Source records:

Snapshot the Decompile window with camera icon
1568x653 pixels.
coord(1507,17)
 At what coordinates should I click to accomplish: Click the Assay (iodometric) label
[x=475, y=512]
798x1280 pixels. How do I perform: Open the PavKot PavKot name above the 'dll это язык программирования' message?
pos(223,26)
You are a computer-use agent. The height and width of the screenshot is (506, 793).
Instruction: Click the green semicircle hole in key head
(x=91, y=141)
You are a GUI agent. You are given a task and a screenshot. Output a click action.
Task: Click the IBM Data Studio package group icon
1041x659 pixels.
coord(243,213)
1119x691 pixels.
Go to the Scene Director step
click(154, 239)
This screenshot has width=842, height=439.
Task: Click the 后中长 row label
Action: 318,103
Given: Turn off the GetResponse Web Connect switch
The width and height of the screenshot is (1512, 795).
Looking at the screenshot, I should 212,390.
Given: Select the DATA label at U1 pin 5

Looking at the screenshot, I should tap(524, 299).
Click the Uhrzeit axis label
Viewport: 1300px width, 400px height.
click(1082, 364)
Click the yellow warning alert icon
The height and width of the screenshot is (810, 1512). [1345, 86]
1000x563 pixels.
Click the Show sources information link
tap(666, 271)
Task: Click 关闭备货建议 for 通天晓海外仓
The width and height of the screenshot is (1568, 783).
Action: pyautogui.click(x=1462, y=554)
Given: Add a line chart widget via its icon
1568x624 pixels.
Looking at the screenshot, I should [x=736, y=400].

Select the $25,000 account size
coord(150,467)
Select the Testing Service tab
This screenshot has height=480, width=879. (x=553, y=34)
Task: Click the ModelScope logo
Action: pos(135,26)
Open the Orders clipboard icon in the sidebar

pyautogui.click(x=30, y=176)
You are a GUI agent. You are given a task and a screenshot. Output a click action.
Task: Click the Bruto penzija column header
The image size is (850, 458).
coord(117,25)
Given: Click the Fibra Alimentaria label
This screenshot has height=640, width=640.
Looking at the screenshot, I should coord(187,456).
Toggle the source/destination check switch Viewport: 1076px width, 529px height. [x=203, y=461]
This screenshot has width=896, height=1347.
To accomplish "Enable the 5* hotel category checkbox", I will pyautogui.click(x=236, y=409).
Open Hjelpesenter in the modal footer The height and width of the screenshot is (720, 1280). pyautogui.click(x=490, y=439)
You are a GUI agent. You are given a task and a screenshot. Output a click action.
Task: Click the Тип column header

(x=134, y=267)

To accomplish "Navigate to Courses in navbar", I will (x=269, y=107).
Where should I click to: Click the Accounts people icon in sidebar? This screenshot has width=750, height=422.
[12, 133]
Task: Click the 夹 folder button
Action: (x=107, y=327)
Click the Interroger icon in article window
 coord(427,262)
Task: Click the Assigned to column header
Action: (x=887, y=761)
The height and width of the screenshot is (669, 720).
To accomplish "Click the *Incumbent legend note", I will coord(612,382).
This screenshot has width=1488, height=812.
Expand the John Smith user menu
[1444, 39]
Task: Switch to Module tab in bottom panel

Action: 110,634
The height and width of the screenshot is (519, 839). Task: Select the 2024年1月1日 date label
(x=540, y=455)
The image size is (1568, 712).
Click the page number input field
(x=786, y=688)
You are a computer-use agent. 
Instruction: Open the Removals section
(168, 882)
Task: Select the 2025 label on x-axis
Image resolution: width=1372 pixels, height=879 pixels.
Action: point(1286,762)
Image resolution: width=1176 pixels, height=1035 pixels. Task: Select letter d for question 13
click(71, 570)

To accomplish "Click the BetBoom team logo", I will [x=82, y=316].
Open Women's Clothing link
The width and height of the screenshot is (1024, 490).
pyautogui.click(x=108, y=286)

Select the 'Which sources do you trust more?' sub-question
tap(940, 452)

## Required action
Copy each line of the records that contains the word "will".

## Solution to the exercise
To accomplish "Enable the 5* hotel category checkbox", I will pyautogui.click(x=236, y=409).
To accomplish "Navigate to Courses in navbar", I will (x=269, y=107).
To accomplish "Click the *Incumbent legend note", I will coord(612,382).
To accomplish "Click the BetBoom team logo", I will [x=82, y=316].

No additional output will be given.